- **To do**
Rewrite the material, changing each "Instruction" to "Goal" and leaving everything else unchanged.

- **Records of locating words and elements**

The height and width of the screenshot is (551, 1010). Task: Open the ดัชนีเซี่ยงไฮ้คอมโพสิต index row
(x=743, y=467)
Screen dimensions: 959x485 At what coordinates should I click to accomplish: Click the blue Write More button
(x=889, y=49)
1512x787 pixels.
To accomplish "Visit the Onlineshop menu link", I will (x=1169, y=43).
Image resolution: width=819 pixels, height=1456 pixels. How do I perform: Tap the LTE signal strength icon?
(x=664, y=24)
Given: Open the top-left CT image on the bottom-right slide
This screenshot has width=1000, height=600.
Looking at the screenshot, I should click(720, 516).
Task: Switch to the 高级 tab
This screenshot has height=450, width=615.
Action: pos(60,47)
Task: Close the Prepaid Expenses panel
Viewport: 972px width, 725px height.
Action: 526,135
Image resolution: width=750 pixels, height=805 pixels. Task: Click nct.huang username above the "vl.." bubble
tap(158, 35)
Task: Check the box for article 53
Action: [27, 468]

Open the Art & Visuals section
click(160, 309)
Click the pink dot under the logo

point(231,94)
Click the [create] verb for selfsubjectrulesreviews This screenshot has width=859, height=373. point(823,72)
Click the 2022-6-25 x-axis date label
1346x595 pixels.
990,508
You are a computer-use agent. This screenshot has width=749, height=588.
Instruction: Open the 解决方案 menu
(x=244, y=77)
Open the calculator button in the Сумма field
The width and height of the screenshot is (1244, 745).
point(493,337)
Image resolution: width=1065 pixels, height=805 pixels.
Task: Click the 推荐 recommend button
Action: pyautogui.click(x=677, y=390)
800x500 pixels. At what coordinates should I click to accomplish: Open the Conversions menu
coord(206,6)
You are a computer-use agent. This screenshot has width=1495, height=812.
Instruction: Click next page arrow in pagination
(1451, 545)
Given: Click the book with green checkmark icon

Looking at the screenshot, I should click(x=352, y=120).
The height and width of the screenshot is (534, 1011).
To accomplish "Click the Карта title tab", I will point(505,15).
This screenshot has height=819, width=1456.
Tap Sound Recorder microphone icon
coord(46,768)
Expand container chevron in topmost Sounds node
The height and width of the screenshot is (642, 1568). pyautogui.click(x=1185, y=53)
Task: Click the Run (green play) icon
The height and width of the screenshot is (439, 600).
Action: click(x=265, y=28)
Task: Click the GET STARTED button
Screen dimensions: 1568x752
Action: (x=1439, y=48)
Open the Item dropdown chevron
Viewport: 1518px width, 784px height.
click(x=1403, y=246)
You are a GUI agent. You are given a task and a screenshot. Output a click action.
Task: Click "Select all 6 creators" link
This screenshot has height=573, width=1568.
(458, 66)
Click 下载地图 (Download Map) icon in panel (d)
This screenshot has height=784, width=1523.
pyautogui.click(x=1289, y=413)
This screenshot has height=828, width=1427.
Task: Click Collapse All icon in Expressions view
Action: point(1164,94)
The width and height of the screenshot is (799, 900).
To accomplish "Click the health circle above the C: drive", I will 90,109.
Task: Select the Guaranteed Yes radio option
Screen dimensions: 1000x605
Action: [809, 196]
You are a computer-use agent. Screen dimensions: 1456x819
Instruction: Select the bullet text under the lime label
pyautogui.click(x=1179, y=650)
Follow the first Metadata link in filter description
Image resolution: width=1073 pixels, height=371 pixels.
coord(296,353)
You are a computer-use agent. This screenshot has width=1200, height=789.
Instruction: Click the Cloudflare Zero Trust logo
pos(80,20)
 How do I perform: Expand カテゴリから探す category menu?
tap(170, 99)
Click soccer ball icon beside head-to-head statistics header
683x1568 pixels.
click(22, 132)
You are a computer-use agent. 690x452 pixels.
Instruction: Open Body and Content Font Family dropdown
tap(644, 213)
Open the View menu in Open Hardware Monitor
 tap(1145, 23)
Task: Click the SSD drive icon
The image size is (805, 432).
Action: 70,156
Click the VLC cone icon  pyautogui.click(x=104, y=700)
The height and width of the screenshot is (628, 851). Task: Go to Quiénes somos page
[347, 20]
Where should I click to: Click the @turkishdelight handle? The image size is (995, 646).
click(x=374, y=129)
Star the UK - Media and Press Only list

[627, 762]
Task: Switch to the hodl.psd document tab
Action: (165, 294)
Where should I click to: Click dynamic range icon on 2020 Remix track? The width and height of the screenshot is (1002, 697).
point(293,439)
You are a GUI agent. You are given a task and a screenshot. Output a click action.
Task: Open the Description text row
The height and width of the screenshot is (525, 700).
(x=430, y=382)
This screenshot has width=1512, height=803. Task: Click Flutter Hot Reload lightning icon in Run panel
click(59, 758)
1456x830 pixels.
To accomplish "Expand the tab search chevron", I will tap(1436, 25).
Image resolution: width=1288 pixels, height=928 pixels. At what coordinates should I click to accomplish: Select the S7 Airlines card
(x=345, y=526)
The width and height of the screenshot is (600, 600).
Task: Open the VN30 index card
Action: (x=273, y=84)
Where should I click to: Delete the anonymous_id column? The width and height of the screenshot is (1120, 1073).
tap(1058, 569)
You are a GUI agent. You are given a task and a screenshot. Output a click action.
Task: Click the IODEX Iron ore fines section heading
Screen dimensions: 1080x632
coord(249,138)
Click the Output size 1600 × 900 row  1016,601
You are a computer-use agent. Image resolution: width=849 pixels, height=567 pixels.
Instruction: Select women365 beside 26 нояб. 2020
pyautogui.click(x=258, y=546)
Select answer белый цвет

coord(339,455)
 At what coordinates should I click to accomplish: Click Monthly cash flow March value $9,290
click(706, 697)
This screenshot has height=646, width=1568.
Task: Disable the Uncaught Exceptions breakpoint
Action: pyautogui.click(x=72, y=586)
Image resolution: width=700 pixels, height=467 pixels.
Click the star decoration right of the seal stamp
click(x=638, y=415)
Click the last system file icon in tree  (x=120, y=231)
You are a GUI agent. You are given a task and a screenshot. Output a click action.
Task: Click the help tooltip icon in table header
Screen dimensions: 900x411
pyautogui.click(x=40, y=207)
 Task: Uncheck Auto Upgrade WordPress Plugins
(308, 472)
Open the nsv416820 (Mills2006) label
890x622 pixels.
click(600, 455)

- **The result**
The height and width of the screenshot is (551, 1010). Task: Open the ดัชนีเซี่ยงไฮ้คอมโพสิต index row
(x=743, y=467)
Screen dimensions: 959x485 At what coordinates should I click to accomplish: Click the blue Write More button
(x=889, y=49)
1512x787 pixels.
To accomplish "Visit the Onlineshop menu link", I will (x=1169, y=43).
Image resolution: width=819 pixels, height=1456 pixels. How do I perform: Tap the LTE signal strength icon?
(x=664, y=24)
Given: Open the top-left CT image on the bottom-right slide
This screenshot has width=1000, height=600.
Looking at the screenshot, I should click(720, 516).
Task: Switch to the 高级 tab
This screenshot has height=450, width=615.
Action: pos(60,47)
Task: Close the Prepaid Expenses panel
Viewport: 972px width, 725px height.
Action: 526,135
Image resolution: width=750 pixels, height=805 pixels. Task: Click nct.huang username above the "vl.." bubble
tap(158, 35)
Task: Check the box for article 53
Action: [27, 468]

Open the Art & Visuals section
click(160, 309)
Click the pink dot under the logo

point(231,94)
Click the [create] verb for selfsubjectrulesreviews This screenshot has width=859, height=373. point(823,72)
Click the 2022-6-25 x-axis date label
1346x595 pixels.
990,508
You are a computer-use agent. This screenshot has width=749, height=588.
Goal: Open the 解决方案 menu
(x=244, y=77)
Open the calculator button in the Сумма field
The width and height of the screenshot is (1244, 745).
point(493,337)
Image resolution: width=1065 pixels, height=805 pixels.
Task: Click the 推荐 recommend button
Action: pyautogui.click(x=677, y=390)
800x500 pixels. At what coordinates should I click to accomplish: Open the Conversions menu
coord(206,6)
You are a computer-use agent. This screenshot has width=1495, height=812.
Goal: Click next page arrow in pagination
(1451, 545)
Given: Click the book with green checkmark icon

Looking at the screenshot, I should click(x=352, y=120).
The height and width of the screenshot is (534, 1011).
To accomplish "Click the Карта title tab", I will point(505,15).
This screenshot has height=819, width=1456.
Tap Sound Recorder microphone icon
coord(46,768)
Expand container chevron in topmost Sounds node
The height and width of the screenshot is (642, 1568). pyautogui.click(x=1185, y=53)
Task: Click the Run (green play) icon
The height and width of the screenshot is (439, 600).
Action: click(x=265, y=28)
Task: Click the GET STARTED button
Screen dimensions: 1568x752
Action: (x=1439, y=48)
Open the Item dropdown chevron
Viewport: 1518px width, 784px height.
click(x=1403, y=246)
You are a GUI agent. You are given a task and a screenshot. Output a click action.
Task: Click "Select all 6 creators" link
This screenshot has height=573, width=1568.
(458, 66)
Click 下载地图 (Download Map) icon in panel (d)
This screenshot has height=784, width=1523.
pyautogui.click(x=1289, y=413)
This screenshot has height=828, width=1427.
Task: Click Collapse All icon in Expressions view
Action: point(1164,94)
The width and height of the screenshot is (799, 900).
To accomplish "Click the health circle above the C: drive", I will 90,109.
Task: Select the Guaranteed Yes radio option
Screen dimensions: 1000x605
Action: [809, 196]
You are a computer-use agent. Screen dimensions: 1456x819
Goal: Select the bullet text under the lime label
pyautogui.click(x=1179, y=650)
Follow the first Metadata link in filter description
Image resolution: width=1073 pixels, height=371 pixels.
coord(296,353)
You are a computer-use agent. This screenshot has width=1200, height=789.
Goal: Click the Cloudflare Zero Trust logo
pos(80,20)
 How do I perform: Expand カテゴリから探す category menu?
tap(170, 99)
Click soccer ball icon beside head-to-head statistics header
683x1568 pixels.
click(22, 132)
You are a computer-use agent. 690x452 pixels.
Goal: Open Body and Content Font Family dropdown
tap(644, 213)
Open the View menu in Open Hardware Monitor
 tap(1145, 23)
Task: Click the SSD drive icon
The image size is (805, 432).
Action: 70,156
Click the VLC cone icon  pyautogui.click(x=104, y=700)
The height and width of the screenshot is (628, 851). Task: Go to Quiénes somos page
[347, 20]
Where should I click to: Click the @turkishdelight handle? The image size is (995, 646).
click(x=374, y=129)
Star the UK - Media and Press Only list

[627, 762]
Task: Switch to the hodl.psd document tab
Action: (165, 294)
Where should I click to: Click dynamic range icon on 2020 Remix track? The width and height of the screenshot is (1002, 697).
point(293,439)
You are a GUI agent. You are given a task and a screenshot. Output a click action.
Task: Open the Description text row
The height and width of the screenshot is (525, 700).
(x=430, y=382)
This screenshot has width=1512, height=803. Task: Click Flutter Hot Reload lightning icon in Run panel
click(59, 758)
1456x830 pixels.
To accomplish "Expand the tab search chevron", I will tap(1436, 25).
Image resolution: width=1288 pixels, height=928 pixels. At what coordinates should I click to accomplish: Select the S7 Airlines card
(x=345, y=526)
The width and height of the screenshot is (600, 600).
Task: Open the VN30 index card
Action: (x=273, y=84)
Where should I click to: Delete the anonymous_id column? The width and height of the screenshot is (1120, 1073).
tap(1058, 569)
You are a GUI agent. You are given a task and a screenshot. Output a click action.
Task: Click the IODEX Iron ore fines section heading
Screen dimensions: 1080x632
coord(249,138)
Click the Output size 1600 × 900 row  1016,601
You are a computer-use agent. Image resolution: width=849 pixels, height=567 pixels.
Goal: Select women365 beside 26 нояб. 2020
pyautogui.click(x=258, y=546)
Select answer белый цвет

coord(339,455)
 At what coordinates should I click to accomplish: Click Monthly cash flow March value $9,290
click(706, 697)
This screenshot has height=646, width=1568.
Task: Disable the Uncaught Exceptions breakpoint
Action: pyautogui.click(x=72, y=586)
Image resolution: width=700 pixels, height=467 pixels.
Click the star decoration right of the seal stamp
click(x=638, y=415)
Click the last system file icon in tree  (x=120, y=231)
You are a GUI agent. You are given a task and a screenshot. Output a click action.
Task: Click the help tooltip icon in table header
Screen dimensions: 900x411
pyautogui.click(x=40, y=207)
 Task: Uncheck Auto Upgrade WordPress Plugins
(308, 472)
Open the nsv416820 (Mills2006) label
890x622 pixels.
click(600, 455)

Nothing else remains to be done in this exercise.